La svolta, secondo Neres, arriva dopo la sconfitta di Bologna del 9 novembre. Una ferita che ha costretto il gruppo a fermarsi, riflettere e cambiare passo. È lì che nasce la striscia di cinque vittorie consecutive che ha rilanciato il Napoli, come ricostruito ancora da Fabio Mandarini sul Corriere dello Sport.
«Quella sconfitta ci colpì duramente. Per fortuna arrivò la sosta: abbiamo avuto tempo per allenarci e riflettere sui nostri errori».
Il tema Conte resta centrale. Neres non nasconde l’impatto fisico del lavoro con l’ex tecnico, pur spiegando come gli impegni ravvicinati abbiano cambiato la gestione degli allenamenti.
«Non è cambiato nulla, ma ora con due partite alla settimana non è più possibile allenarsi così tanto».
Alla vigilia della finale torna anche una delle frasi più celebri di Eto’o. E Neres non ha dubbi, come ribadito a Mandarini del Corriere dello Sport.
«Sono d’accordo al cento per cento: quando smetti, le persone ricordano soltanto i trofei della tua carriera».
Il rapporto con Lukaku è uno dei passaggi più personali dell’intervista firmata Fabio Mandarini per il Corriere dello Sport. Il brasiliano racconta di come il belga sia stato fondamentale nel suo inserimento.
«Romelu è quello che mi ha dato più fiducia, più sicurezza da quando sono arrivato al Napoli. Mi ha sempre ricordato quanto sono forte».
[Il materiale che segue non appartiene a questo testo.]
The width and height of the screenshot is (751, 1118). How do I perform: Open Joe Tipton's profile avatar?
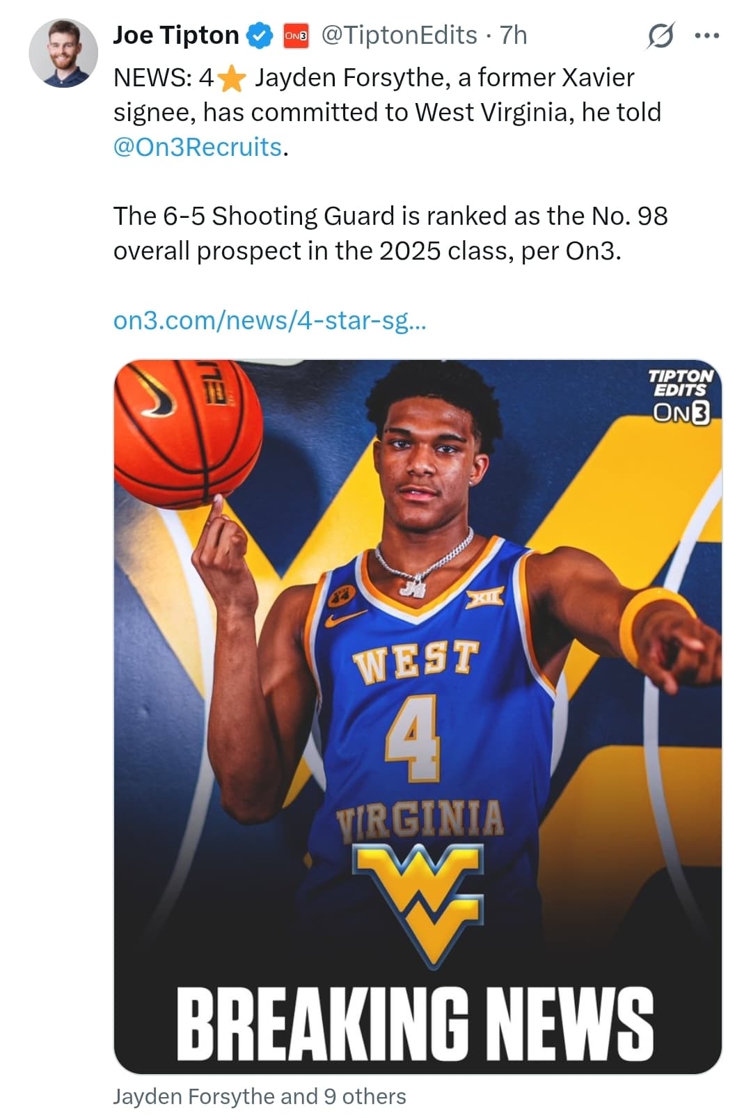tap(63, 53)
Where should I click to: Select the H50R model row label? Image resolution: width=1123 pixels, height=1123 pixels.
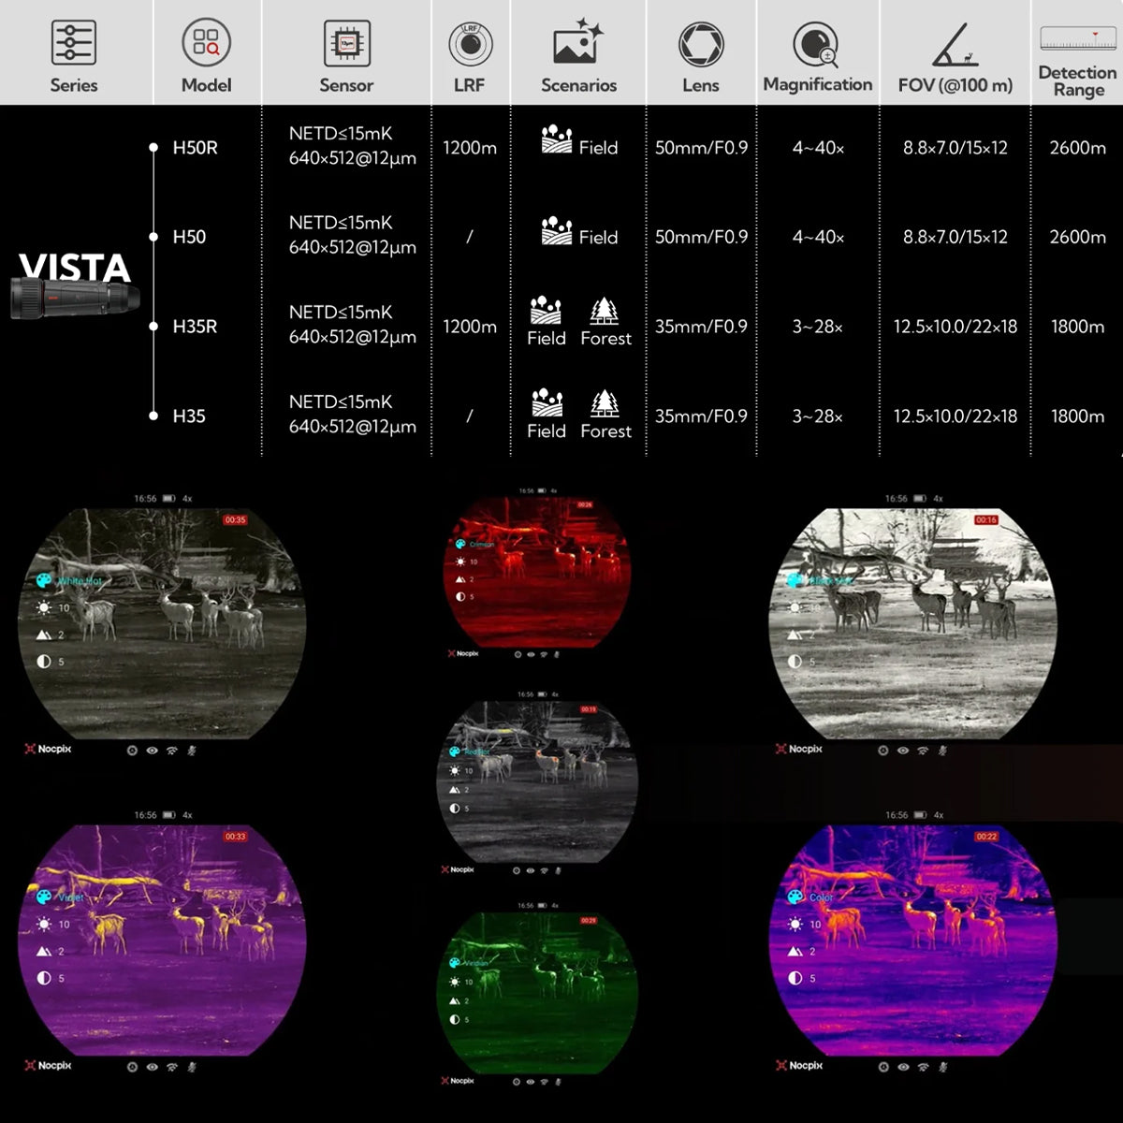[x=195, y=148]
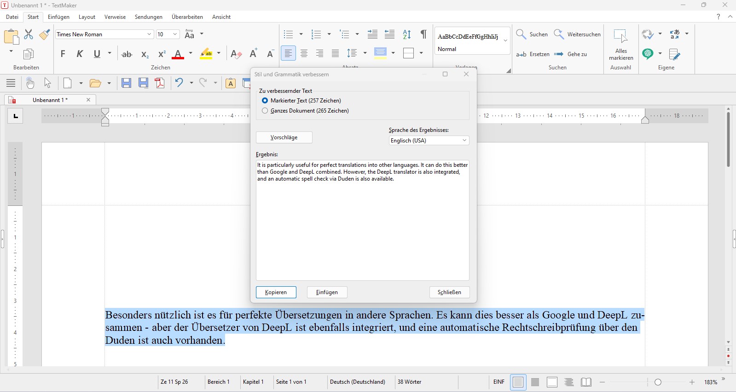The image size is (736, 392).
Task: Select 'Markierter Text (257 Zeichen)' option
Action: pos(265,101)
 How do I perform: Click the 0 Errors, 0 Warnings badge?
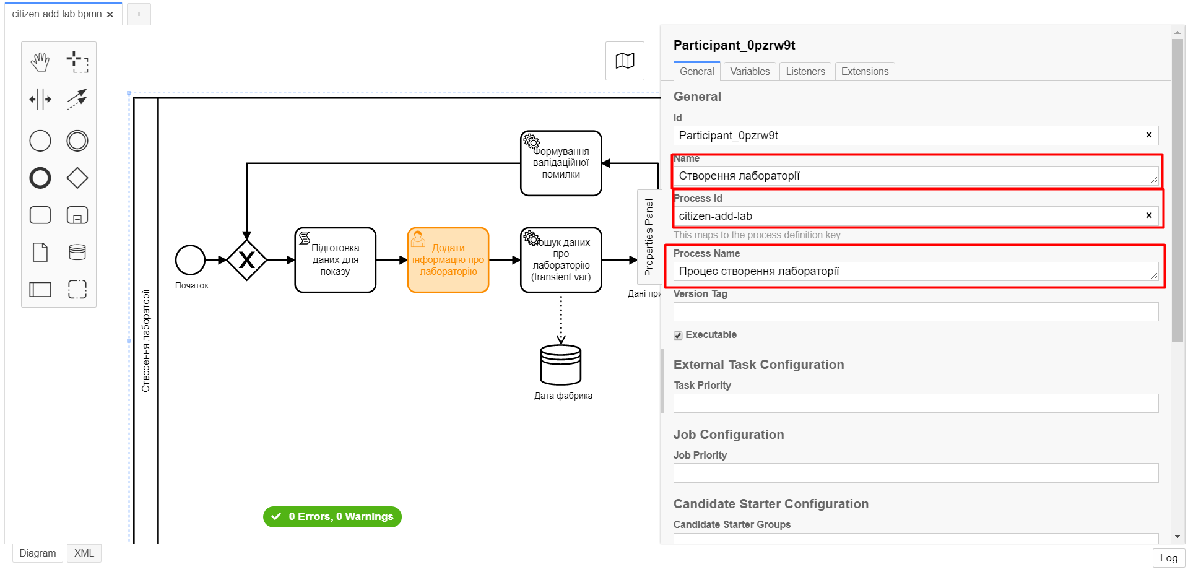(x=332, y=516)
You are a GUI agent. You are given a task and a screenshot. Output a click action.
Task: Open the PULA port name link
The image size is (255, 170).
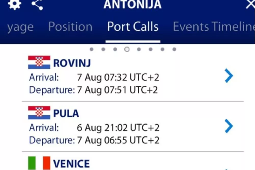[x=66, y=114]
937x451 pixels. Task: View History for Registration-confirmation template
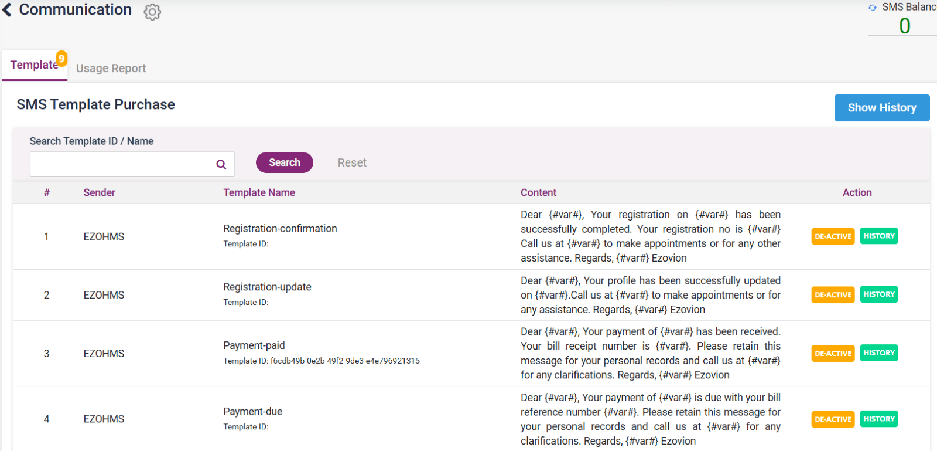(x=878, y=236)
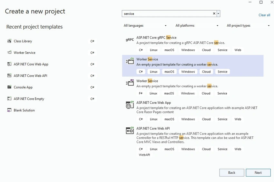Select the ASP.NET Core Web App globe icon
The width and height of the screenshot is (274, 182).
point(130,105)
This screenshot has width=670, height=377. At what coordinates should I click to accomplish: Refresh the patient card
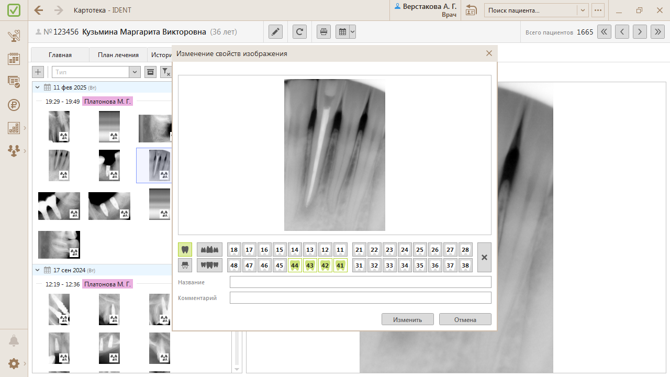point(299,32)

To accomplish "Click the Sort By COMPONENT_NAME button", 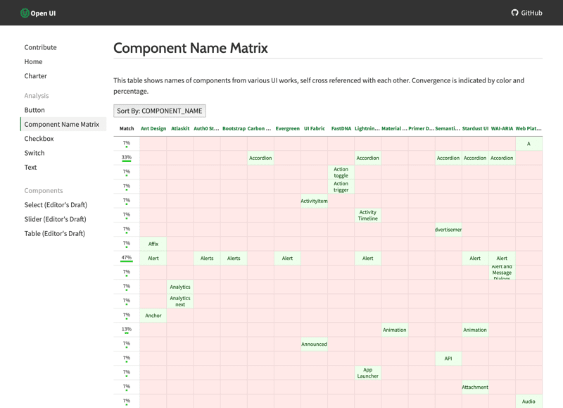I will click(160, 111).
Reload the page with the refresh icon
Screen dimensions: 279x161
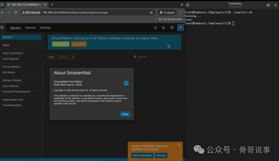pos(16,12)
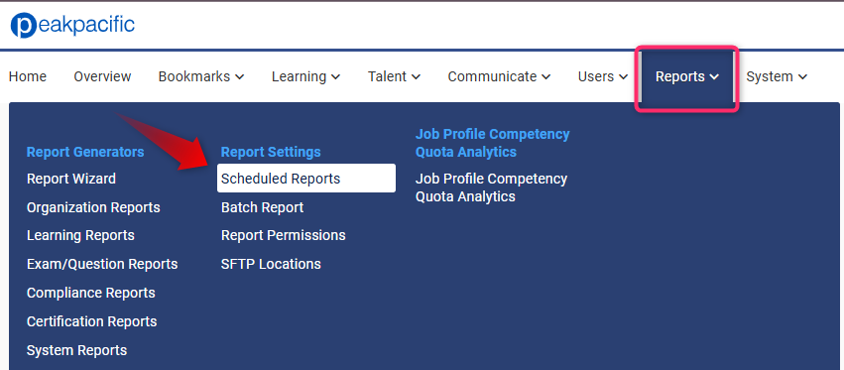Open the Users dropdown menu
Screen dimensions: 844x370
[603, 76]
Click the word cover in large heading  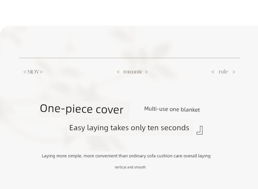(110, 110)
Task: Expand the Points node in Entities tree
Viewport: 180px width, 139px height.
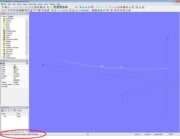Action: click(x=2, y=25)
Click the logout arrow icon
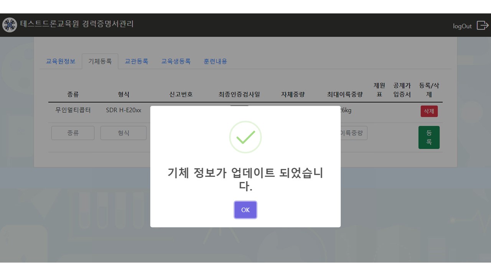Viewport: 491px width, 276px height. pyautogui.click(x=482, y=25)
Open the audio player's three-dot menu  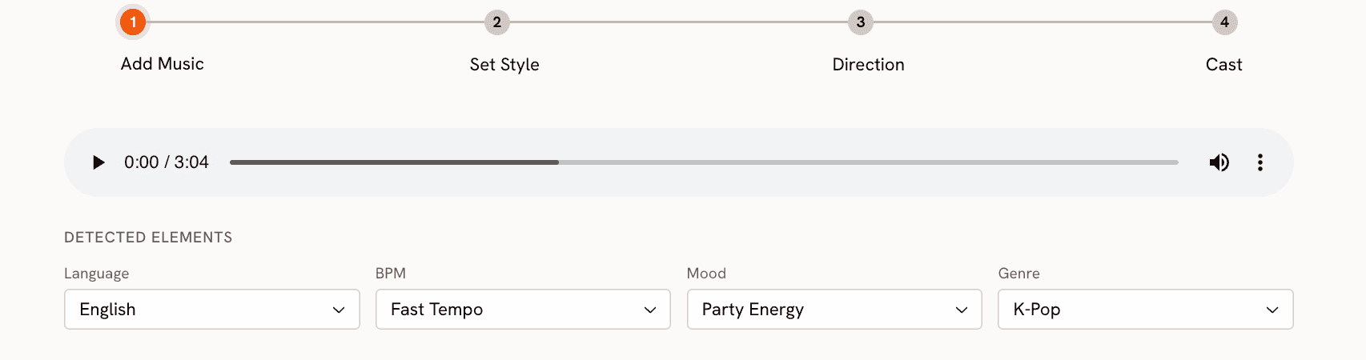(x=1260, y=162)
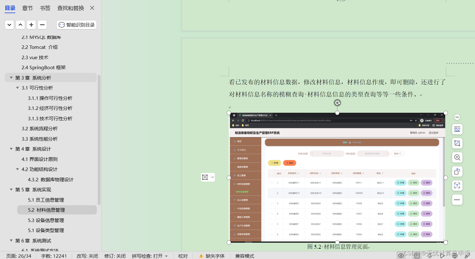Switch to eye-protection mode via eye icon
Viewport: 475px width, 259px height.
pyautogui.click(x=401, y=256)
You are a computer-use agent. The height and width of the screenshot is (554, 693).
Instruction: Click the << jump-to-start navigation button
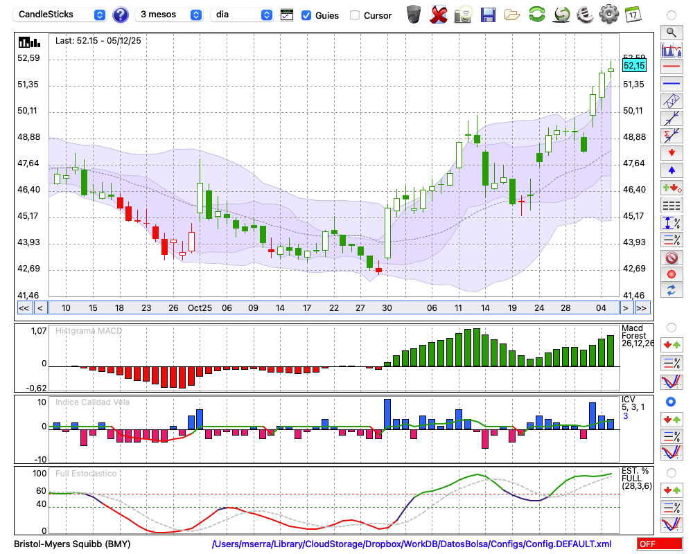pos(24,308)
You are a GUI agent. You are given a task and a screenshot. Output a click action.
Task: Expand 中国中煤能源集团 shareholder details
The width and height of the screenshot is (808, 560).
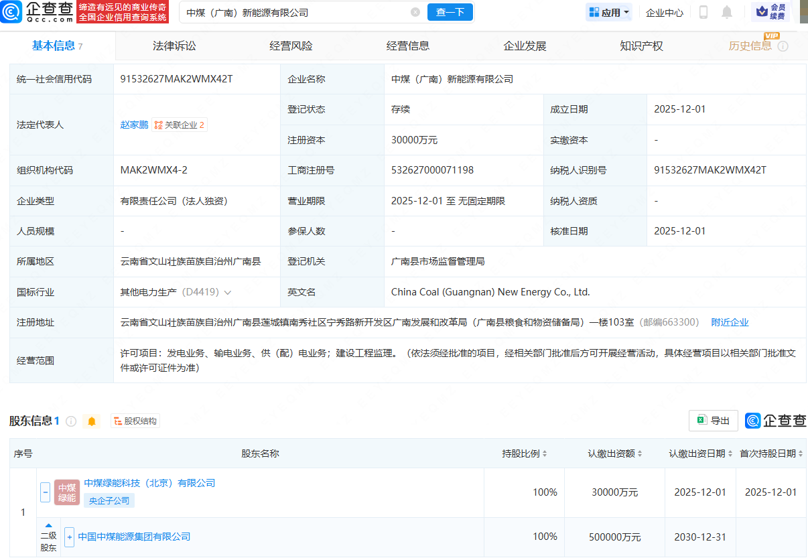point(70,537)
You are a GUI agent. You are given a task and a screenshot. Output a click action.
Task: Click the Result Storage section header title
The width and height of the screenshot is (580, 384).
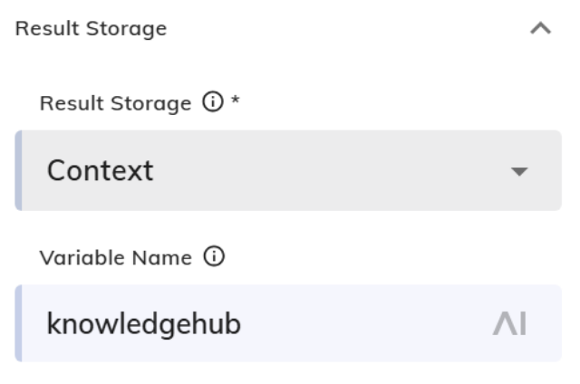(92, 29)
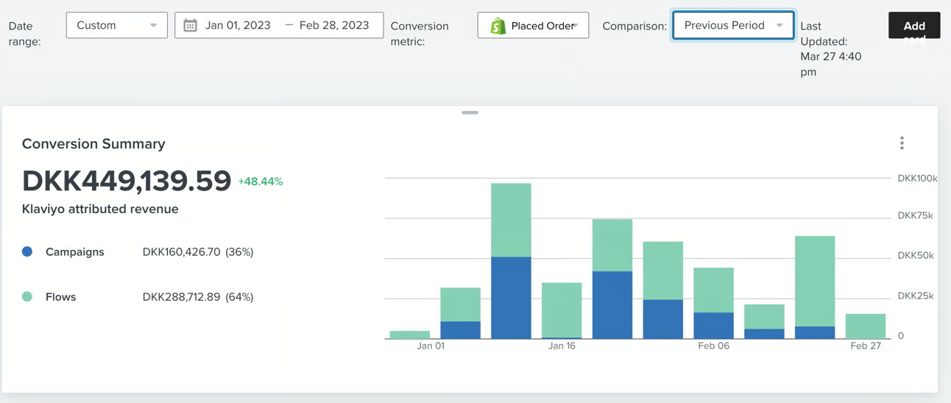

C’è spazio anche per la memoria storica: Careca, paulista come lui, simbolo del primo Napoli vincente. Un’eredità sentita profondamente.
«Sapere che ha giocato con il Napoli è molto speciale. Per me che sono di San Paolo lo è ancora di più».
La storia personale di Neres attraversa strada, sacrifici, disciplina e crescita precoce. Dall’infanzia tra i campetti improvvisati fino all’Ajax, passando per la guerra in Ucraina e la scelta dolorosa di lasciare lo Shakhtar. Tutto contribuisce a formare un giocatore che oggi sogna ancora, senza perdere leggerezza.
«Sogno di migliorare ogni giorno di più. Se fai un buon lavoro quotidiano, il resto verrà da sé».
Infine la Supercoppa. Un obiettivo chiaro, senza alibi, come ribadito ancora una volta nell’intervista raccolta da Fabio Mandarini e pubblicata sul Corriere dello Sport.
«Giocheremo per i tifosi, per i compagni infortunati, per le nostre famiglie. Ma soprattutto per noi stessi. Ce lo meritiamo».
Ora c’è solo il Bologna. Il resto può attendere.